## [REQUIRED ACTIONS]
a: In the article on rusty tussock moths near Nome, why are the caterpillars called "tussock" moths? Answer in one to three sentences.
b: According to the article on rusty tussock moths near Nome, how many acres were affected in the Mat-Su infestation?
c: Resume the article on rusty tussock moths near Nome, starting right after its last sentence.

## [TEXT EXCERPT]
· · · · ·

Rusty tussock moths invade Seward Peninsula
The rusty tussock moth has invaded the tundra in the Nome area, an infestation of the species not seen this far north before.
The hungry little caterpillars, the larval stage of the moth, chew their way through a wide variety of vegetation. Brown patches on the tundra, willow bushes cleared of leaves and even chewed up rhubarb bear testimony to their great numbers and enormous appetite.
“They have a range of hosts,” said Dr. Stephen Burr, entomologist with the U.S. Forest Service based in Fairbanks. While they are found in large numbers on the willows locally they also can eat conifers, blueberry bushes and other types of vegetation according to Dr. Burr. Scientists describe them as “polyphagous,” meaning they eat a variety of plants.
The critter’s scientific name is Orgyia antiqua, and also known as the Vapourer moth, the rusty tussock moth is in the family Erebidae. They are native to Europe but have been in North America for a long time.
Dr. Burr checked records and found Alaska has seen infestations in the Mat-Su Valley in 2010 and there have been outbreaks in 2003 and 1997. In the Mat-Su 55,000 acres were affected but damage to vegetation was not permanent. In Fairbanks they did eat blueberries. Whether they will be damaging local berries Dr. Burr could not say.
The caterpillars are dark and hairy and named because of the “tussocks” of hair along their back. The adult male flies, the female does not. When they appear in large numbers, as they are doing around Nome, they can defoliate large areas. There is one generation a year and the infestations generally don’t last for more than three years. The eggs are laid on the host material, usually willows, in the fall and the eggs hatch the following spring.

· · · · ·

## [DATA UNDER STUDY]
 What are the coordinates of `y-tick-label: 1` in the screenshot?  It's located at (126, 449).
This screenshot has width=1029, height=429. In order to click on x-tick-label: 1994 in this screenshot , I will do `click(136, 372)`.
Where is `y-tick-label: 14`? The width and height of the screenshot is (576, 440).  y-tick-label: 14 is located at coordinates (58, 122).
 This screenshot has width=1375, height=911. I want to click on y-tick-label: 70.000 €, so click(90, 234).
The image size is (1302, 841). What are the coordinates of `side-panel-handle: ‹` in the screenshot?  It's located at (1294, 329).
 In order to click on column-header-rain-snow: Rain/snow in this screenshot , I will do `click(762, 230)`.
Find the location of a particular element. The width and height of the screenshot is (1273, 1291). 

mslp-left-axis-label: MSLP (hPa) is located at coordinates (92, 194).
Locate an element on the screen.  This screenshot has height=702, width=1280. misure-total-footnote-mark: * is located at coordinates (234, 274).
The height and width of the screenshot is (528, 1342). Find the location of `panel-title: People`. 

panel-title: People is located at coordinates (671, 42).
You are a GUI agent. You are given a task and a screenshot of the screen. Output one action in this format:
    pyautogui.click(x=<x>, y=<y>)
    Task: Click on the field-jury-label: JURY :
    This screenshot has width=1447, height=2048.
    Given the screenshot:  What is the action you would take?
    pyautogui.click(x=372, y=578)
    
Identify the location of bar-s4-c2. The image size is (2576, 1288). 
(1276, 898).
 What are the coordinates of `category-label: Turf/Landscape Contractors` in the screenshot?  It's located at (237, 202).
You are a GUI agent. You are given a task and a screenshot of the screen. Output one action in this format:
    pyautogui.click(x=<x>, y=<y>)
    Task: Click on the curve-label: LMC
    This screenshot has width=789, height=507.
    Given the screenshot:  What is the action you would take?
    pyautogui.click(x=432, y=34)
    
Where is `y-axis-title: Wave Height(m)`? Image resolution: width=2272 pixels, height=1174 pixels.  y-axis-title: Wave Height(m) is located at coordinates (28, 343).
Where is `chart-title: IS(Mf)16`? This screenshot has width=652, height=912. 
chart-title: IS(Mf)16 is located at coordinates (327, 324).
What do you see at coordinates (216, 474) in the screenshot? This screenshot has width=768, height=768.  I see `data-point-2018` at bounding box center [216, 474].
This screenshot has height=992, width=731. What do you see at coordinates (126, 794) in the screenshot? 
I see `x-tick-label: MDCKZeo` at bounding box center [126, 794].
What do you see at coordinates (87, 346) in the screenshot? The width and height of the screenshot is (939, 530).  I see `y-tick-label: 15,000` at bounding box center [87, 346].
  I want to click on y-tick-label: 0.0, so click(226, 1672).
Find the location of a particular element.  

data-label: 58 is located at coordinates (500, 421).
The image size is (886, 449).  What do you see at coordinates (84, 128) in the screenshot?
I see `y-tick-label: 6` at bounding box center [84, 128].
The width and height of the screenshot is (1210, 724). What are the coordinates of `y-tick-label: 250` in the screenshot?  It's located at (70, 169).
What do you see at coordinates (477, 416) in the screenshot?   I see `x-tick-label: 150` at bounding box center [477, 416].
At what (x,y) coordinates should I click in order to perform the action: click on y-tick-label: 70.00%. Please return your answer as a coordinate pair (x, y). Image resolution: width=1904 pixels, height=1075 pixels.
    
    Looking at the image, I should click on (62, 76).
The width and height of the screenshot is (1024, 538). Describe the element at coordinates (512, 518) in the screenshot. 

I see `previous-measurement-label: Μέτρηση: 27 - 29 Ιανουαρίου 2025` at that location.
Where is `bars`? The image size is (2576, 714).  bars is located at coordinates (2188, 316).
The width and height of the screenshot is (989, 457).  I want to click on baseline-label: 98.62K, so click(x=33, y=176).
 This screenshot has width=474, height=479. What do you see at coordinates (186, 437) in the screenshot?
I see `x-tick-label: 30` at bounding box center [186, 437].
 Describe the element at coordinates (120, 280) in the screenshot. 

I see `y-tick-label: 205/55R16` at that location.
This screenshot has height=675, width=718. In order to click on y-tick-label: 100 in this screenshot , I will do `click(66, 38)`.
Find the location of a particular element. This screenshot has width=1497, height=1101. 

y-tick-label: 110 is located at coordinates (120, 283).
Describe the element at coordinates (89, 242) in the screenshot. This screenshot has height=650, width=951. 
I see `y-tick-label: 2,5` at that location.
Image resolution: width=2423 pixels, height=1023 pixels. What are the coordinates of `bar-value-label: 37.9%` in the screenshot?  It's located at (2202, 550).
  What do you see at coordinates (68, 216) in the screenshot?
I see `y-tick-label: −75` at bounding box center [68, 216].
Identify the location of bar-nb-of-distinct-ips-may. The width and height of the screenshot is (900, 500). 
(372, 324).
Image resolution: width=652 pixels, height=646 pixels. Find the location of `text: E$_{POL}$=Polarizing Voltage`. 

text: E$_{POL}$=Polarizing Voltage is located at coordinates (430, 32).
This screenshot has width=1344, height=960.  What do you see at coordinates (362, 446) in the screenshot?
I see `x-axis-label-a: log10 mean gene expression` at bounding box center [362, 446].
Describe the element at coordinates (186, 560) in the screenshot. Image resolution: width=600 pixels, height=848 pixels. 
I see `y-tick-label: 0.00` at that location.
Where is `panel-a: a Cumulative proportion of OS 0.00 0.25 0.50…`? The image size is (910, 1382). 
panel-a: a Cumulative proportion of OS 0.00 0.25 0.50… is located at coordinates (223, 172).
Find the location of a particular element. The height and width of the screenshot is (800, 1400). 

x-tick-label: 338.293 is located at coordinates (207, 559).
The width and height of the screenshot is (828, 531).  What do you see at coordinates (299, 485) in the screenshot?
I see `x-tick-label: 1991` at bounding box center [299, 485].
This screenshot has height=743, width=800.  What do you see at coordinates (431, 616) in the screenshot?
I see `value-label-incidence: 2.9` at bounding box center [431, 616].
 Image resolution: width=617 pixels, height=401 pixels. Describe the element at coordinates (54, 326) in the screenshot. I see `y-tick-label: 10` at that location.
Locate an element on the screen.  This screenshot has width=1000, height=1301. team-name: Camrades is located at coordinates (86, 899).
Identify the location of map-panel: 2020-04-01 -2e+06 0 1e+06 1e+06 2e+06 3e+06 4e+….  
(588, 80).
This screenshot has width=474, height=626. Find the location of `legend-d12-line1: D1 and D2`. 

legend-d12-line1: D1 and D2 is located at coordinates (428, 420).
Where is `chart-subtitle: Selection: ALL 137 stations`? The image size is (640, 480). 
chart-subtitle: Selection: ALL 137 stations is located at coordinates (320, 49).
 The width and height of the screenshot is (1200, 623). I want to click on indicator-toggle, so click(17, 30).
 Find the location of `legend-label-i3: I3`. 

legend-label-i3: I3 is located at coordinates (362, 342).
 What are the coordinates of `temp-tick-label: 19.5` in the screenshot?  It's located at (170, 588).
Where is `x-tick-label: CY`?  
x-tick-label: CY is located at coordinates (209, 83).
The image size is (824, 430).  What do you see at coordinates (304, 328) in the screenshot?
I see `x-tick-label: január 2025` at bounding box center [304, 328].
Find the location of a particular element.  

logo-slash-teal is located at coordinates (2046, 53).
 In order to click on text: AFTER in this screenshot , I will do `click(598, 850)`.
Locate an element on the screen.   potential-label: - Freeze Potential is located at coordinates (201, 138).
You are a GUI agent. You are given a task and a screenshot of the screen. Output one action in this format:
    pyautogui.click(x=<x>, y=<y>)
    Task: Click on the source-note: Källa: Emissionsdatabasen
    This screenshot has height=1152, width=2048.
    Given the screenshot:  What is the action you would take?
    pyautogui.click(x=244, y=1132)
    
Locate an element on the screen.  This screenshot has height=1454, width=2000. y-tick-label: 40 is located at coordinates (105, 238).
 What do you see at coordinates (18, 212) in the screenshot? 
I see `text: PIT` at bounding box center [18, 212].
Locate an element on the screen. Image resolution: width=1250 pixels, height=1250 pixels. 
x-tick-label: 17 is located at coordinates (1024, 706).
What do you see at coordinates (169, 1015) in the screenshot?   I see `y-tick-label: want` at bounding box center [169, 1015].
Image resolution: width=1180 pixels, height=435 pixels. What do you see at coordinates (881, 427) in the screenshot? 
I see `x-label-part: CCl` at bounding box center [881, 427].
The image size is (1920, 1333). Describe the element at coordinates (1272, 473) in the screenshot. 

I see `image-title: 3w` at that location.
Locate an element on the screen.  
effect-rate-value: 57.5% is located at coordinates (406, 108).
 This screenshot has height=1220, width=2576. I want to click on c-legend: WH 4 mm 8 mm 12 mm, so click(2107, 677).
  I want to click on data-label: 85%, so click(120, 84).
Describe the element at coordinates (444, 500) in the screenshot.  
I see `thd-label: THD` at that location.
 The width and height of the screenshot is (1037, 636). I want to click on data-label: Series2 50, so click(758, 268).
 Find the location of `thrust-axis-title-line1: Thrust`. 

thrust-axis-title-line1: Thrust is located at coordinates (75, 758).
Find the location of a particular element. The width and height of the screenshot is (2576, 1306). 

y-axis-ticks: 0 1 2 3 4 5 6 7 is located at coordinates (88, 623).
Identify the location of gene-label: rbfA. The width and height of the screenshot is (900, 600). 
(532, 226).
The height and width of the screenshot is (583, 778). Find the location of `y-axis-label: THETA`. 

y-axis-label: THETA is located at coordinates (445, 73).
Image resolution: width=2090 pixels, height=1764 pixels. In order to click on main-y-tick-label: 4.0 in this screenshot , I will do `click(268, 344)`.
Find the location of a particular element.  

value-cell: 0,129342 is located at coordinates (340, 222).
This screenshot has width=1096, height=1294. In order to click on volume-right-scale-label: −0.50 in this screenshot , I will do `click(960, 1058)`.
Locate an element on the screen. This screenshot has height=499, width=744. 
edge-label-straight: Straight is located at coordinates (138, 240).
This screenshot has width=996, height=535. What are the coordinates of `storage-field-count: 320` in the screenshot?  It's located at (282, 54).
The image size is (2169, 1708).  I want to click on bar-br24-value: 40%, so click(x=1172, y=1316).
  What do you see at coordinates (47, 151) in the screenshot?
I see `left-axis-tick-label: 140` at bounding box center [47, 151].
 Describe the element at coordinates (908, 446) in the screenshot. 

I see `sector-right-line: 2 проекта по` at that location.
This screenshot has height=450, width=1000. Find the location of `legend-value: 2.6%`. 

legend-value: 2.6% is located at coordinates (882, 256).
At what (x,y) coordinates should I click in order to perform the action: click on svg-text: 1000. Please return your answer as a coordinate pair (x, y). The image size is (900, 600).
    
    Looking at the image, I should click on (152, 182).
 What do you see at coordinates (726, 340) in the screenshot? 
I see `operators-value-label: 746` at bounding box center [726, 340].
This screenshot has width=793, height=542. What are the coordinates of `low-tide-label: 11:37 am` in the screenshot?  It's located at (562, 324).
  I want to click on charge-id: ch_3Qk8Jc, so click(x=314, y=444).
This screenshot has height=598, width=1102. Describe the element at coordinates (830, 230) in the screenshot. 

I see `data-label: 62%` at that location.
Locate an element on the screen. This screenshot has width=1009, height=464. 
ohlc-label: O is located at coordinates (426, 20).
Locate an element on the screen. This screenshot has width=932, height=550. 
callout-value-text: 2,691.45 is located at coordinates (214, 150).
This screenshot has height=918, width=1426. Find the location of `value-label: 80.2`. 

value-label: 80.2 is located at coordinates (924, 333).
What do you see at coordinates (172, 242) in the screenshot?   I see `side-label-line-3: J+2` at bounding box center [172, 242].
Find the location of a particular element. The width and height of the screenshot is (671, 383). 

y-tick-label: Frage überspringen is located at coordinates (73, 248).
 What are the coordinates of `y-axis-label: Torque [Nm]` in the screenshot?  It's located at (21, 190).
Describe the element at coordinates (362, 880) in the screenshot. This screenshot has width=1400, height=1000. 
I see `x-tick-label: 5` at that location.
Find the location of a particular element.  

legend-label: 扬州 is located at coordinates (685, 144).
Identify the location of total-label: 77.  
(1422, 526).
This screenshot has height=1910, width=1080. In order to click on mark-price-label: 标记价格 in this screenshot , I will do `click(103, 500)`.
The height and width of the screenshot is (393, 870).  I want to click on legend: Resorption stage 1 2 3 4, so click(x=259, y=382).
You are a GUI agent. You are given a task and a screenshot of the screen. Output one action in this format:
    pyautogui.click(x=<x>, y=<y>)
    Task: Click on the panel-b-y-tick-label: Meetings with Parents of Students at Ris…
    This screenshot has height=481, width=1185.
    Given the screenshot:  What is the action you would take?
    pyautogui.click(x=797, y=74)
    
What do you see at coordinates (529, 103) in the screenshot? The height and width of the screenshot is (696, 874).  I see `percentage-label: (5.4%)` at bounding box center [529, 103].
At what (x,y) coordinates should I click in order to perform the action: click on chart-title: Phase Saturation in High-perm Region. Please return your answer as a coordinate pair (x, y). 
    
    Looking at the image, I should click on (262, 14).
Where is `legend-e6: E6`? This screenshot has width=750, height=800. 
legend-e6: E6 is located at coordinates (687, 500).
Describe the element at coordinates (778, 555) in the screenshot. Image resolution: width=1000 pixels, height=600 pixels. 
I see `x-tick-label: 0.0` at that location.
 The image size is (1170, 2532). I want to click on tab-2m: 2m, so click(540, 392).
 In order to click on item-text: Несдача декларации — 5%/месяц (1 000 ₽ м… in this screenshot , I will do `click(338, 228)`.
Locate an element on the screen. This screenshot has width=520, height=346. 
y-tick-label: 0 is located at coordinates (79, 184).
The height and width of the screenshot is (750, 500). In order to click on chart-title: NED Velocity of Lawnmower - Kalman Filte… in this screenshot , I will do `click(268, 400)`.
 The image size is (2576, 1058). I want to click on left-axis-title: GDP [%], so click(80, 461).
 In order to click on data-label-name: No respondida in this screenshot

· · · · ·

## [ANSWERS BY ITEM NUMBER]
a: The caterpillars are named for the "tussocks" of hair that run along their backs.

b: 55,000 acres.

c:
One characteristic of the moth is they can cause dermatitis, a type of skin irritation, if people touch the hairs of the caterpillars. “If there are a lot of caterpillars, and their hairs are in the air, my eyes always get really itchy,” said Dr. Connie Mehmel, a U.S. Forest Service entomologist based in Wenatchee, Washington. “Most people are allergic, and they can really cause skin irritations.” She said the hairs of the caterpillar look like tiny harpoons under the microscope.
Because of damage to forests in Northern California, Oregon, and Washington during tussock moth outbreaks the U.S. Forest Service has sprayed affected areas with an innovative pesticide. A lab in Corvallis, Oregon concocted a thick liquid from a virus that kills the moths. The virus is mixed with water and molasses and sprayed on the forest by helicopter. The virus does not affect other insects or animals.
This year in the Blewett Pass area of Central Washington they sprayed for two days in June. In the mid-70s a serious outbreak was sprayed with DDT, a toxic chemical now banned. That was the last time the pesticide was ever used in a national forest, according to Dr. Mehmel.